No conclusions were reached in the study per say. At least after several readings, I could not find a conclusion, and so I believe this means no conclusion was made as to best "interventions" (this document's word for acts made toward a dog to reduce the incidents of undesired behavior, I believe). The result section simply pulled out statistical data of what was sampled, but this was not correlated later on to identify who or what results correlated to things like breed, source of information, and so on that could be linked to the later tables and charts in any kind of meaningful way. That being said, and because of this, I do believe the study supports that differing temperaments, breed characteristics in general, and owners all thrive by the use of the proper method. That being that no one method is the proper method for a whole sample of populations. However, that is my anecdotal conclusion of the results, and the authors came up with much of the same conclusions that were not a result of scientific data analysis alone or in conjunct or with other scientific and/or statistical data study.
Another trainer and behaviorist have pointed out the very obvious flaws in the "study" or survey as follows:
Smartdog's Weblog "That Dogma Won't Hunt"
Smartdog's Weblog "Dogma and Pony Show"
How other articles have reported the findings of this study:
Do Confrontational Dog Training Methods Work? Is That Really The Point? (Surprisingly noticed the same thing I did about the data summary, but did not care that other methods might work for dog…)
This article is not meant so much as to go into the flaws in the study, and there are many. If those interest you, please see the first series of articles linked to above and entitled "Another trainer and behaviorist have pointed out the very obvious flaws in the "study" or survey." There are more flaws than just these, but for the brevity of this article I won't go into the others just now.

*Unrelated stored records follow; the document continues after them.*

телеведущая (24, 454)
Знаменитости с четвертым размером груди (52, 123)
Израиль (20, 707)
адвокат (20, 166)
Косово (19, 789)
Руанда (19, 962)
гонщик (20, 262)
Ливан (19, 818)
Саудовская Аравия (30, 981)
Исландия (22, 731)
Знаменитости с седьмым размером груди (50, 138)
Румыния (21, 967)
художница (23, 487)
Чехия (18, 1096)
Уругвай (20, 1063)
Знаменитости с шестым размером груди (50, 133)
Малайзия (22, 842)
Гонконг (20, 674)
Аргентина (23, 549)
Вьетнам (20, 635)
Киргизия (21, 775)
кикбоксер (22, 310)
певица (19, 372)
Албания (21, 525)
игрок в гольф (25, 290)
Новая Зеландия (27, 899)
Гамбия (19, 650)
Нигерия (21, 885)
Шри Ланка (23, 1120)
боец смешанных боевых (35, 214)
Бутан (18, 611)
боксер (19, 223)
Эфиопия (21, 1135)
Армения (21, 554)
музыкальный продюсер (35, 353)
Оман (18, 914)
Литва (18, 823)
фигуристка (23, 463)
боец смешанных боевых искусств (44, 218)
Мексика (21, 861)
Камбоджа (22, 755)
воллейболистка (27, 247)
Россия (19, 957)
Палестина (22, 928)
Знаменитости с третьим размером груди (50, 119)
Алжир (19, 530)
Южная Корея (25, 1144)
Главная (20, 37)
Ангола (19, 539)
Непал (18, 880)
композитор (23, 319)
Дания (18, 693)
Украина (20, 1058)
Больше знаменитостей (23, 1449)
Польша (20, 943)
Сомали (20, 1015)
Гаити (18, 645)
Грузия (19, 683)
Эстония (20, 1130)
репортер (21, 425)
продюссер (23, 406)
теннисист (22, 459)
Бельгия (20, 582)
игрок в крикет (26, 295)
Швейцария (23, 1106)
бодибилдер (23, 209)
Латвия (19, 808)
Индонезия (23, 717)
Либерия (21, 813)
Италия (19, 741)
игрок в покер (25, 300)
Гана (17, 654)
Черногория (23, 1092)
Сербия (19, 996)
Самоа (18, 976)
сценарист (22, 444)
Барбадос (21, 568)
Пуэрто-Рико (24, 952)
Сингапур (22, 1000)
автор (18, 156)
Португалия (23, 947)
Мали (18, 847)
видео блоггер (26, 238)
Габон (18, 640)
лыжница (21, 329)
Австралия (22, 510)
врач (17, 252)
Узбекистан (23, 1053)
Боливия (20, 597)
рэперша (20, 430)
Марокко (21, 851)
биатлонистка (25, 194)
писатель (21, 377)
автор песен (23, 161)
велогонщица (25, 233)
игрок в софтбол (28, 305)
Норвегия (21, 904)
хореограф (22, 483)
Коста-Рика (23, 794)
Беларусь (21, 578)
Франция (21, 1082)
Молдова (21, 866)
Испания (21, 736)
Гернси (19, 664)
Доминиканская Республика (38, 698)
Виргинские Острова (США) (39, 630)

What I found far more interesting was the numerical data conclusion (in a biased study or survey) that at least 40% of the population of dogs had been helped by methods that the survey is trying to focus the public away from. By the way, one very obvious flaw in this study is that not one of the lists is a "method". The other term that they use, "intervention" would be more accurate. Training as an art does not use any one particular thing, and in the case of this list most professional dog trainers would not recommend some of these things ever. This point just needed to be made from observing the numerical data results with you in the form of percentages.
Forty six percent of dogs, according to a biased study were helped by so called confrontation interventions (interventions are not methods, a dog training method is a process created and owned by a particular dog trainer sold through seminars and books and includes more than one type of "intervention" or actions). Though even these numbers are curious.
If 74% of reward based interventions worked "positively" (meaning as a method NOT as successful), then why are they involved in a study by behaviorists where these interventions failed? Unfortunately there is no data on what the actual diagnosis thereafter was, or the success level. In other words, were these clients then directed to so-called confrontational interventions? Probably not considering where this study came from, and that the listing of confrontational interventions demonstrates a lack of understanding of basic dog training principles.
So much more I could say about this study, but the attached articles in the boxes above go into much detail about the flaws. I find it particularly disturbing when other trainers, without any though or analysis, hold this study up as proof that it by the study or survey's own words does not prove. This type of action presents to me more of an agenda to retain market share in training, where perhaps performance is a lacking.